In the on-state, all current must spread from the channel region
under the STI 12 to exit the surface drain 18. A high electric
field at the bottom STI trench corner 14 plus the existence of
channel current results in a high value of E*J, hence a high impact
ionization rate.
[0014] From a surface perspective, device structure 10 may
typically be fabricated in a ring-like fashion (not shown) such
that STI 12 forms a ring around drain 18 and source 16 forms a ring
around STI 12. Accordingly, a first active region (e.g., drain 18)
comprises a center finger or stripe that is surrounded on all sides
by a non-active region (i.e., STI 12), which is then surrounded on
all sides by a second active region (e.g., source 16).
[0015] FIG. 2 shows simulated electric field, current flow, and
impact ionization for a standard STI module flow (e.g., for the
cross-section of the device in FIG. 1) in which the bottom trench
corner is 88 degrees with respect to the surface plane.
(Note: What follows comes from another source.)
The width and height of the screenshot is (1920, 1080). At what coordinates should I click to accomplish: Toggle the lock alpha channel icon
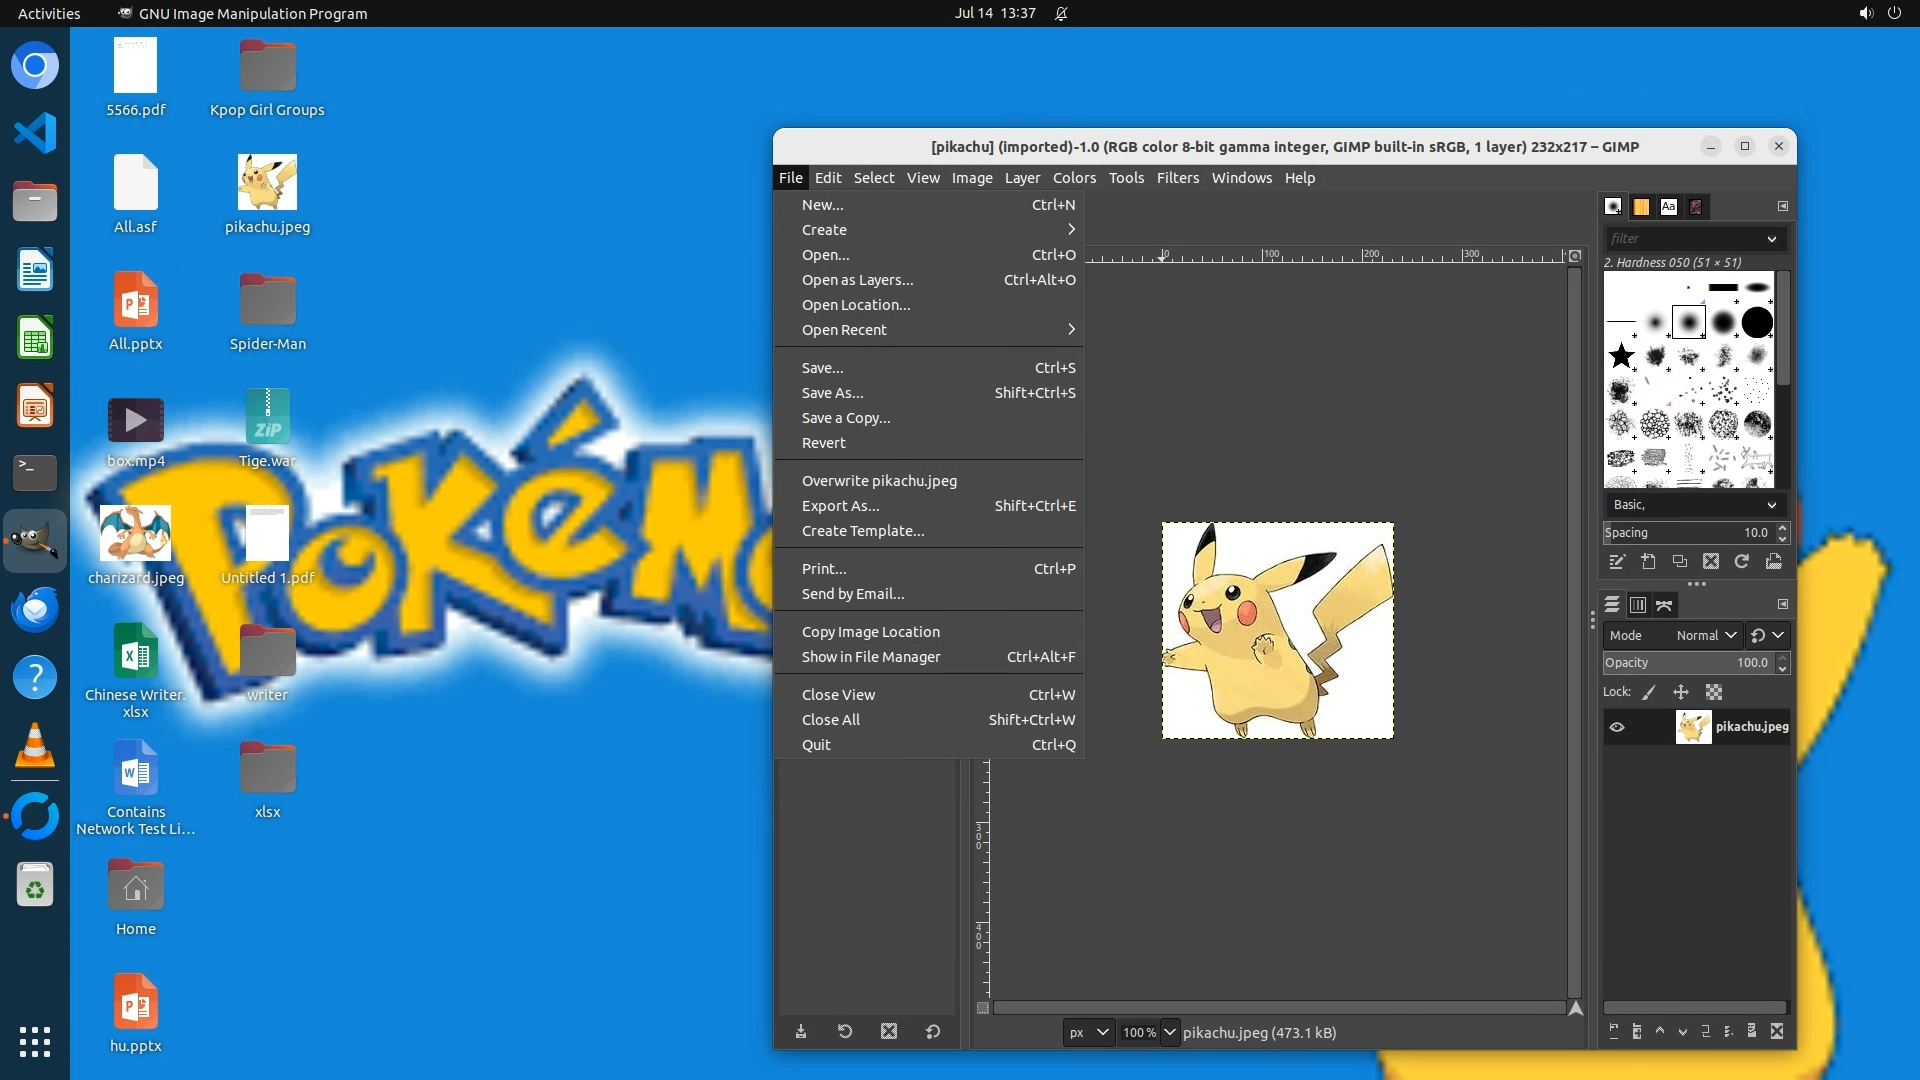1714,692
This
sequence of simulations as a function of drain voltage in the
on-state clearly shows the problem with impact ionization at the
bottom trench corner 14. Hot carriers from this multiplication
result in degradation of the on-state parameters of threshold
voltage, linear current, and saturated current over the life of the
device. As described below, the present invention provides an
optimal shape of the STI region in order to increase
reliability.
[0016] FIG. 3 depicts a cross-section of an asymmetric 20V device
structure 20, similar to that shown in FIG. 1, in which the STI 22
is optimally shaped to improve device reliability by reducing the
impact ionization rate. As can be seen, bottom corners 24 and 26
have been "rounded" in order to eliminate the sharp corners. In
this illustrative embodiment, corners 24 and 26 have been
terminated on a <111> crystalline facet plane, reducing the
electric field enhancement previously caused by the sharp bottom
STI corner 14 (FIG. 1). This shaping of the corners 24, 26 provides
a factor of 8-10 reduction in body or impact ionized current in the
ohmic bias region, giving at least a factor-of-four improvement in
hot-carrier reliability. An insight of this invention is that the
bottom trench corner geometry almost completely determines the
robustness of the device structure 20 to hot carrier injection, as
the nature of a lateral asymmetric device is that all source
current must flow directly beneath the trench bottom corner 24 to
exit the surface drain 34 of the device 20. Experimental results
indicate that bottom corner trench termination on a crystalline
facet plane can achieve general quality standards for current
degradation over the lifetime of the device.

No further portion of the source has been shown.